[start of Supplied records]

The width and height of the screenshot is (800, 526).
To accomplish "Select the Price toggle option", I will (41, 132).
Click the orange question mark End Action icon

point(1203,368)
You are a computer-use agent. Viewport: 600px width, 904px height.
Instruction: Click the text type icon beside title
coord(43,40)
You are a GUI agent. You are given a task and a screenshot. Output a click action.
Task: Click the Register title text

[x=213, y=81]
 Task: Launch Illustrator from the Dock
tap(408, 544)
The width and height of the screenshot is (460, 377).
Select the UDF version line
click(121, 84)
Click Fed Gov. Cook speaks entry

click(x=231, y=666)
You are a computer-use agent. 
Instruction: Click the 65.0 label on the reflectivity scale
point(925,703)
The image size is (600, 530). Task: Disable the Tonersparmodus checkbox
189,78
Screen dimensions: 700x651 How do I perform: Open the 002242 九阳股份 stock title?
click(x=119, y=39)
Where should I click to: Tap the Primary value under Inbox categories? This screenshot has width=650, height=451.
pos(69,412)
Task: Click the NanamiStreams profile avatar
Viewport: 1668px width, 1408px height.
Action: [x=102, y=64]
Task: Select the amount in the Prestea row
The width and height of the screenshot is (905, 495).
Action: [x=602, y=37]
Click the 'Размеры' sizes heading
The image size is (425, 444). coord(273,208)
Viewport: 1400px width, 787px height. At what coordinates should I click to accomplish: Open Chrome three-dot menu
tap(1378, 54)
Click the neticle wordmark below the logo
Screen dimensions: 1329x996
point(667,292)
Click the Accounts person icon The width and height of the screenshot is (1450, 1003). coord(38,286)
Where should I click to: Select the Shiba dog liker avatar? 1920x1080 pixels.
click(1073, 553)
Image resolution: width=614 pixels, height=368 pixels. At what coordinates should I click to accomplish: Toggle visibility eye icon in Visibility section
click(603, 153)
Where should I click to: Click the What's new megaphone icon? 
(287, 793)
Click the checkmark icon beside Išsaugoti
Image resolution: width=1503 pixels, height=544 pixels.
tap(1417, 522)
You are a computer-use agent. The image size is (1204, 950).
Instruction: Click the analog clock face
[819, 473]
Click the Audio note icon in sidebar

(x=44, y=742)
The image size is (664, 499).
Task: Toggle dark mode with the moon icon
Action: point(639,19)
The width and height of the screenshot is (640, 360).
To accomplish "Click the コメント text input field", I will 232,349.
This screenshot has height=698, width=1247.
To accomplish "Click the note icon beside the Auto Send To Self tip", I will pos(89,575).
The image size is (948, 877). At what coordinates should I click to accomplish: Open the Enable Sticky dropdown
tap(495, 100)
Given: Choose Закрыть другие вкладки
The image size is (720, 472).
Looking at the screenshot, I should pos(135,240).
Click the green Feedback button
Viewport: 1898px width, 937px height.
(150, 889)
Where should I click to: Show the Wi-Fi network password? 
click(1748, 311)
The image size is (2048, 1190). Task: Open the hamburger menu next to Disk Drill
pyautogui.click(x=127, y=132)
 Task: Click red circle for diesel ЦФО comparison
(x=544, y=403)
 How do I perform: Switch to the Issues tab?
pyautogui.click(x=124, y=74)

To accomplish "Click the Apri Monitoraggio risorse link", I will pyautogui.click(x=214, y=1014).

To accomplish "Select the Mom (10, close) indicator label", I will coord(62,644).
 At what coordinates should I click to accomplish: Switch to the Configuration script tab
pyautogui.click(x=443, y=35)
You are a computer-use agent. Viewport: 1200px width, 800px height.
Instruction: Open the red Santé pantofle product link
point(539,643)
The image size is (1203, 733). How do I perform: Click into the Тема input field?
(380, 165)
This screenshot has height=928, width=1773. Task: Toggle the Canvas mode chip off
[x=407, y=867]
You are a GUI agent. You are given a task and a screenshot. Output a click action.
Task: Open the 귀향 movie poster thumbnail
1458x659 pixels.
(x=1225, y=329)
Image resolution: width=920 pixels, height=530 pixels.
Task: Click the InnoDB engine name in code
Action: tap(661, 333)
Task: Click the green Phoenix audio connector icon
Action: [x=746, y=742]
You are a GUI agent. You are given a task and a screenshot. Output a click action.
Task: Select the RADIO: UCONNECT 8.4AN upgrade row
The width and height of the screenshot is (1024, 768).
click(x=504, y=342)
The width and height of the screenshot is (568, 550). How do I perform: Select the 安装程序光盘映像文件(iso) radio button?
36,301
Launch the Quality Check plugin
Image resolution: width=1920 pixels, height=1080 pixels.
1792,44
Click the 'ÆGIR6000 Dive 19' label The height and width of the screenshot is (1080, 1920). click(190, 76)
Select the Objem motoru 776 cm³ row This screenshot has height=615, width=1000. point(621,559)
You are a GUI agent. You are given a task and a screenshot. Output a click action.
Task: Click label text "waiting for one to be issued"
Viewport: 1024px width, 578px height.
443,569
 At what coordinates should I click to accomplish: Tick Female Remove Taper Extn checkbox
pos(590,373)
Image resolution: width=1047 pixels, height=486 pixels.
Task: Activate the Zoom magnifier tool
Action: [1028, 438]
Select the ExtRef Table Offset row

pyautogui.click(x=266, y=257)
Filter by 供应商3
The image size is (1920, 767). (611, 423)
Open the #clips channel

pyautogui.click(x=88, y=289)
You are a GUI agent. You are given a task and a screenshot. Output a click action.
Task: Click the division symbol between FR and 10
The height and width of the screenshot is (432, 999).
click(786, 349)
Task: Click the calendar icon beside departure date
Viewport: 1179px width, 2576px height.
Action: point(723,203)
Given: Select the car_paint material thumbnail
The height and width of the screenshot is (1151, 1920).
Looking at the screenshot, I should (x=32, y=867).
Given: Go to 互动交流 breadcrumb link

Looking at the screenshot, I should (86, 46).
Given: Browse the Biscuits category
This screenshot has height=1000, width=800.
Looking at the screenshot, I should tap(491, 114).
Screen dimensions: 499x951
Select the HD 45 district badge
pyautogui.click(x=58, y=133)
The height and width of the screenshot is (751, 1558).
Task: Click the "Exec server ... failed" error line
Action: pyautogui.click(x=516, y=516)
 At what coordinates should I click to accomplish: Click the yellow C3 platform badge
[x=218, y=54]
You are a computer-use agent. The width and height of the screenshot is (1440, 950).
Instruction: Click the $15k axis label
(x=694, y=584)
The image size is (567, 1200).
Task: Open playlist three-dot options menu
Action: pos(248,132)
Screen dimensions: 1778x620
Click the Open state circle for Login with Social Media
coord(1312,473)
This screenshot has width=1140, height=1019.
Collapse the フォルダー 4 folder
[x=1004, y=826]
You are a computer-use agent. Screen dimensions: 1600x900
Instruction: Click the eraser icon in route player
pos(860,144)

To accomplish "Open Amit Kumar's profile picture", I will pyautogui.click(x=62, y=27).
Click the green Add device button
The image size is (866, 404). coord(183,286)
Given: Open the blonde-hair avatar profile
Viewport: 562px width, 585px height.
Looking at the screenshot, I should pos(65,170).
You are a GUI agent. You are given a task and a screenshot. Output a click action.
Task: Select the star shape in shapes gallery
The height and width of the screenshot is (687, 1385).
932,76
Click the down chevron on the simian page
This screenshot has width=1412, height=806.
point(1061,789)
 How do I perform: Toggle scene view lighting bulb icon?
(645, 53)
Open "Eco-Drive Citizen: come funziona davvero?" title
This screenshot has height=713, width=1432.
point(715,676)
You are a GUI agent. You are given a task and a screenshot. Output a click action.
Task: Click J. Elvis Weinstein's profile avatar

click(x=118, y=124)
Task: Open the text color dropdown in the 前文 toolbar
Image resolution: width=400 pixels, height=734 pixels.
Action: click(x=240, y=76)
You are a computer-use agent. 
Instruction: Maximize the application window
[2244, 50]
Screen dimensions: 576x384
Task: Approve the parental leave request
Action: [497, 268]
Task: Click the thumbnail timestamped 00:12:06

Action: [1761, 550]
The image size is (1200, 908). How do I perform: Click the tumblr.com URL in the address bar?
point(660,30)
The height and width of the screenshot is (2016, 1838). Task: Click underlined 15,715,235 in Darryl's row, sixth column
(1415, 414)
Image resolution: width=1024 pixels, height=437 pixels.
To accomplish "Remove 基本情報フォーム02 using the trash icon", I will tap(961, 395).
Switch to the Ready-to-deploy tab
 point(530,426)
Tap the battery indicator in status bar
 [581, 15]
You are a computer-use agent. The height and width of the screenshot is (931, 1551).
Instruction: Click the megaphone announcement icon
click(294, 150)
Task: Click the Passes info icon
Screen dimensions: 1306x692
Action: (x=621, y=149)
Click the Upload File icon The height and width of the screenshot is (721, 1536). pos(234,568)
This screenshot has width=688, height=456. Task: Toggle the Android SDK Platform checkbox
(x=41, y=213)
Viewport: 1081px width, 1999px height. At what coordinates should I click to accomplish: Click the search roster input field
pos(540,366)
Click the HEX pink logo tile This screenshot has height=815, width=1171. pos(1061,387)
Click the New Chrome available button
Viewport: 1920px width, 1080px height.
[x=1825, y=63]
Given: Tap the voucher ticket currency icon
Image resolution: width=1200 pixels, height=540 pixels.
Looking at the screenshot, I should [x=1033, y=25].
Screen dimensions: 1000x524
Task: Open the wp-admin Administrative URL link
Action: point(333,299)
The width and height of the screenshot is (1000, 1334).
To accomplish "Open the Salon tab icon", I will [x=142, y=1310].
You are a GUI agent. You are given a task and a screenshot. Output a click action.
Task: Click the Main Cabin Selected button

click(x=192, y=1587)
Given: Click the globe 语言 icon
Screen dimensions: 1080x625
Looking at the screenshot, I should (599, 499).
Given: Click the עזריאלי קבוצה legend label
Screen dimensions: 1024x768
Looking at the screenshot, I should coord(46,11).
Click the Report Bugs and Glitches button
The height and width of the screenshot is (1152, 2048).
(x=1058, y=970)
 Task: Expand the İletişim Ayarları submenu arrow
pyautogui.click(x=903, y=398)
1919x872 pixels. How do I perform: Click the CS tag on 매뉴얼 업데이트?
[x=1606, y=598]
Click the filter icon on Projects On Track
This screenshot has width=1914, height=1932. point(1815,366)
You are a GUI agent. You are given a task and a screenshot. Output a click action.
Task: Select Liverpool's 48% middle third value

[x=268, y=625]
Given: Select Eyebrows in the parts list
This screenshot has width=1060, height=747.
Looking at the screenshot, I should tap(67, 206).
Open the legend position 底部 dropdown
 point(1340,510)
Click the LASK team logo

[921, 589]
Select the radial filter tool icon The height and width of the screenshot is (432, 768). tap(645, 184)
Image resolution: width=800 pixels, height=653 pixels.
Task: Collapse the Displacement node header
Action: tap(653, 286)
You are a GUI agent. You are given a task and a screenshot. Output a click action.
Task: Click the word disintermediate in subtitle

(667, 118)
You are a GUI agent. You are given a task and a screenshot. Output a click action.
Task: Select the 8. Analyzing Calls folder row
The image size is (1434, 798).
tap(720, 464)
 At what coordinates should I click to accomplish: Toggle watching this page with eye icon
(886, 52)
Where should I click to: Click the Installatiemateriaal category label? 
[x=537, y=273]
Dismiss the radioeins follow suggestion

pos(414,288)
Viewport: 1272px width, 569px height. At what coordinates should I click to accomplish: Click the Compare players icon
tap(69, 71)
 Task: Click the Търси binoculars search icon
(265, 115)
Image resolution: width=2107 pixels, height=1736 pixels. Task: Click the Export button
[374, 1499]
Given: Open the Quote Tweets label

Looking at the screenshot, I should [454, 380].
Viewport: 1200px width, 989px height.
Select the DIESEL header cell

[end of Supplied records]

[Do this] Update the listing lines from the one containing "Viewport: 1400px width, 787px" down to the one containing "tap(495, 100)" by rewriting them with "megaphone" changed to "speaker" and everything else left as is.

[Reply]
Viewport: 1400px width, 787px height. At what coordinates should I click to accomplish: Open Chrome three-dot menu
tap(1378, 54)
Click the neticle wordmark below the logo
Screen dimensions: 1329x996
point(667,292)
Click the Accounts person icon The width and height of the screenshot is (1450, 1003). coord(38,286)
Where should I click to: Select the Shiba dog liker avatar? 1920x1080 pixels.
click(1073, 553)
Image resolution: width=614 pixels, height=368 pixels. At what coordinates should I click to accomplish: Toggle visibility eye icon in Visibility section
click(603, 153)
Where should I click to: Click the What's new speaker icon? 
(287, 793)
Click the checkmark icon beside Išsaugoti
Image resolution: width=1503 pixels, height=544 pixels.
tap(1417, 522)
You are a computer-use agent. The image size is (1204, 950).
Instruction: Click the analog clock face
[819, 473]
Click the Audio note icon in sidebar

(x=44, y=742)
The image size is (664, 499).
Task: Toggle dark mode with the moon icon
Action: point(639,19)
The width and height of the screenshot is (640, 360).
To accomplish "Click the コメント text input field", I will 232,349.
This screenshot has height=698, width=1247.
To accomplish "Click the note icon beside the Auto Send To Self tip", I will pos(89,575).
The image size is (948, 877). At what coordinates should I click to accomplish: Open the Enable Sticky dropdown
tap(495, 100)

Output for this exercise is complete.